La Dirección General de Tributos confirma que un odontólogo puede acogerse a la reducción del 20% en el IRPF por inicio de actividad, aunque ejerza en la misma clínica donde trabajó como asalariado, siempre que sus ingresos procedan de sus propios pacientes.
La Dirección General de Tributos ha emitido una consulta vinculante que aclara una duda recurrente entre los profesionales sanitarios que se lanzan por cuenta propia. Un odontólogo que comenzó a ejercer como autónomo el 1 de enero de 2025 puede aplicar la reducción por inicio de actividad del 20% sobre el rendimiento neto positivo, aunque desarrolle su labor en la misma clínica dental donde antes trabajó como empleado de su padre.
Los requisitos de la reducción por inicio de actividad
La reducción por inicio de actividad, recogida en el artículo 32.3 de la Ley del IRPF, está diseñada para quienes realmente comienzan una actividad económica. Para acceder a ella, el contribuyente no debe haber ejercido ninguna actividad económica en el año inmediatamente anterior. En este caso, el odontólogo había trabajado por cuenta ajena entre 2022 y 2024, por lo que cumple el primer requisito.
El segundo requisito busca evitar fraudes de ley: no se puede aplicar la reducción si más del 50% de los ingresos del primer año proceden de una persona o entidad de la que el contribuyente hubiera obtenido rendimientos del trabajo en el año anterior. El odontólogo factura directamente a sus pacientes, no a la clínica ni a su padre, por lo que también cumple esta condición.
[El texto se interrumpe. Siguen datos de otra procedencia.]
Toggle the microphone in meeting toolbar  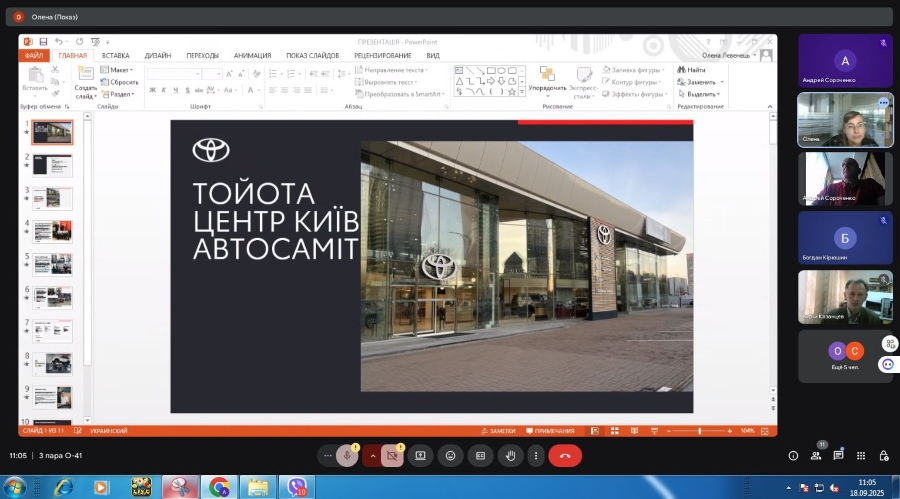tap(347, 455)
El límite máximo de rendimiento neto sobre el que aplicar la reducción es de 100.000 euros anuales. La reducción se aplica en el primer período impositivo en que el rendimiento neto sea positivo y en el siguiente.
El vínculo familiar y el lugar de trabajo no son un obstáculo
La Administración tributaria subraya que ni el hecho de ejercer en el mismo establecimiento donde existió una relación laboral previa ni el vínculo familiar con el titular de la clínica impiden, por sí solos, el acceso al beneficio fiscal. Lo determinante es el origen de los ingresos: si proceden de los propios pacientes y no del antiguo empleador, la reducción es aplicable.
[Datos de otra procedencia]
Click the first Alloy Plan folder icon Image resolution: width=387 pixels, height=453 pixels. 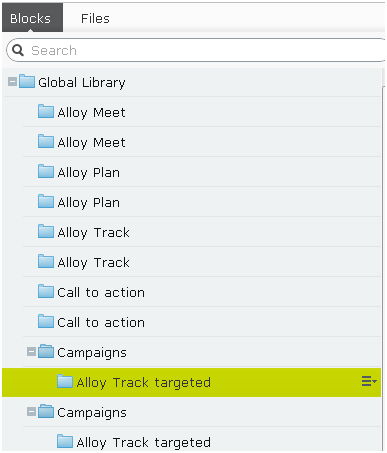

Esta interpretación abre la puerta a que otros profesionales, como fisioterapeutas, psicólogos o nutricionistas, puedan instalarse por su cuenta en las mismas instalaciones donde trabajaron como asalariados sin perder el incentivo fiscal, siempre que cumplan los requisitos.
La consulta, identificada con el número V0761-26, de 6 de abril de 2026, analiza en detalle el caso y concluye que existe un verdadero inicio de actividad, ya que el contribuyente pasó de ser empleado a ejercer por cuenta propia con sus propios pacientes.
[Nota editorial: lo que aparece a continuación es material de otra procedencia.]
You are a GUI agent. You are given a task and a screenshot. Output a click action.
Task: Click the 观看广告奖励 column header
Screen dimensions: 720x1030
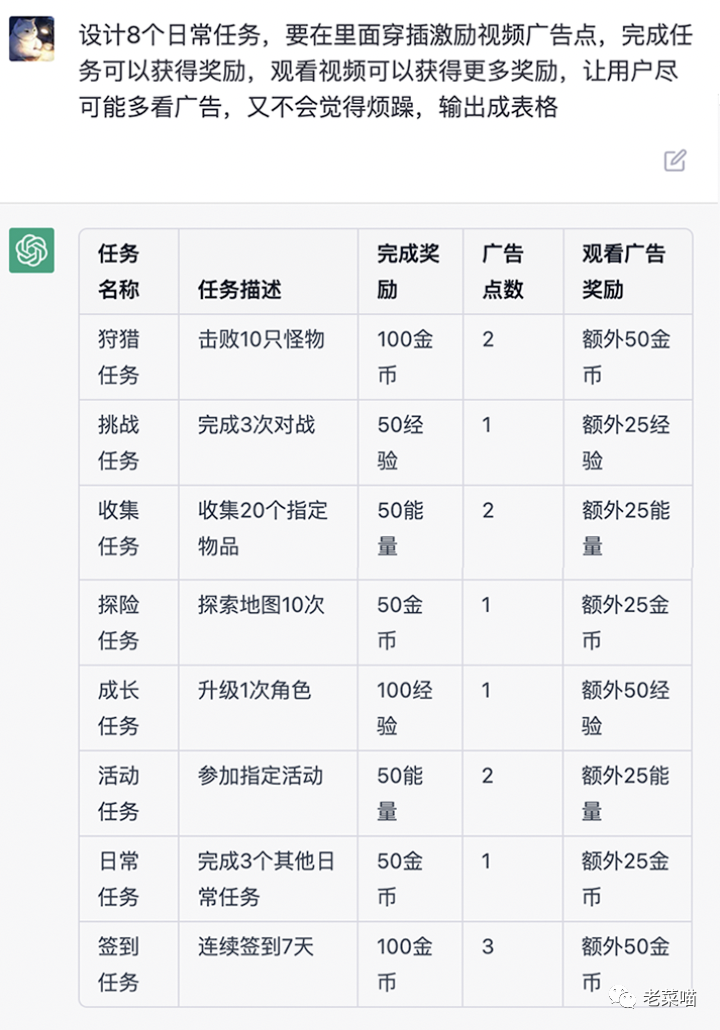[x=623, y=271]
Qué supone para el lector esta resolución
Para los profesionales que estén considerando dar el salto al autoempleo, esta resolución ofrece seguridad jurídica. No es necesario cambiar de ubicación ni romper vínculos con el antiguo empleador para beneficiarse de la reducción. Lo esencial es que los ingresos provengan de clientes propios y no del anterior jefe o empresa.
El ahorro fiscal puede ser significativo: sobre un rendimiento neto de, por ejemplo, 50.000 euros, la reducción del 20% supone dejar de tributar por 10.000 euros, lo que en el IRPF puede traducirse en un ahorro de varios miles de euros, dependiendo del tipo marginal.
Los profesionales que inicien su actividad en 2026 y cumplan los requisitos podrán aplicar la reducción en la declaración de la renta de 2026 y 2027. Es recomendable conservar facturas y contratos que acrediten que los ingresos proceden de pacientes propios, no de la clínica ni de familiares.
¿Puedo aplicar la reducción por inicio de actividad si empiezo como autónomo en el mismo lugar donde trabajaba como empleado?
Sí, siempre que tus ingresos procedan de tus propios clientes y no de tu antiguo empleador, y no hayas ejercido una actividad económica el año anterior.
¿Cuánto es la reducción por inicio de actividad en el IRPF?
Es del 20% sobre el rendimiento neto positivo, con un límite de 100.000 euros de rendimiento neto anual sobre el que aplicar la reducción.
¿Durante cuántos años se puede aplicar la reducción por inicio de actividad?
Se aplica en el primer período impositivo en que el rendimiento neto sea positivo y en el siguiente, es decir, dos años como máximo.